Name
Christian Dallago
Academic title
Dr. Rer. Nat.
Current role & affiliations
Senior Research Scientist in Digital Biology, NVIDIA.
Visiting Assistant Professor in Biostatistics & Bioinformatics, and Cell Biology, Duke University.
Bio
(longest)Chris earned his PhD in Informatics (summa cum laude) from the Technical University of Munich in 2023. During his doctoral studies, he made significant advances in bio-sequence representation learning, helping to establish the field—particularly through pioneering work on transformer models for proteins and nucleotides. His research also encompassed a wide range of applied bioinformatics challenges, resulting in impactful software and data solutions that have enabled new scientific discoveries. Notably, Chris played a key role in launching rigorous evaluation standards for protein models in protein design and engineering, introducing gold-standard benchmarking datasets and innovative data splitting analyses.
In his first two years at NVIDIA, Chris was instrumental in shaping the company’s digital biology strategy. He contributed to product development, ecosystem building, and leadership initiatives, helping NVIDIA become a leading community contributor in digital biology.
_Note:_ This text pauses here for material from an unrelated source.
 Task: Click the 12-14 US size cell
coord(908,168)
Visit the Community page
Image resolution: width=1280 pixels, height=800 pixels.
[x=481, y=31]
His work has driven the release of influential open-source software, addressing challenges from accelerated homology search to biological design.
As of 2025, Chris holds a dual appointment: he is a Visiting Assistant Professor at Duke University and leads an applied research group in Digital Biology at NVIDIA. At Duke, he focuses on exploratory research in biological machine learning (BioML), while at NVIDIA, he leads applied research in accelerated drug discovery.
You can find Chris’s Google Scholar profile here, and more information about his background and achievements in his CV.
(long, 110 words)
Chris is a computer scientist turned bioinformatician with a passion for systematically modelling biological mechanisms through machine learning. His path towards reaching this goal led him to contribute and push the community of learned protein sequence representations in order to find new, principled ways to describe biological entities. Bio-sequence representation learning, for instance through transformer models, is today an established field in bioinformatics with flourishing frameworks and impactful research applications, like the prediction of protein 3D structure from just an input sequence. Chris remains focused on trying to address problems for which data and intuition remain scarce, for instance those allowing to design new proteins with therapeutic or industrial use.
(short, 35 words)
Chris, a computer scientist turned bioinformatician, passionately models biological mechanisms using machine learning. He's advanced bio-sequence representation learning, contributing to its establishment, notably in transformer models. Chris is dedicated to solving scarce data problems, such as designing proteins for therapeutic and industrial applications.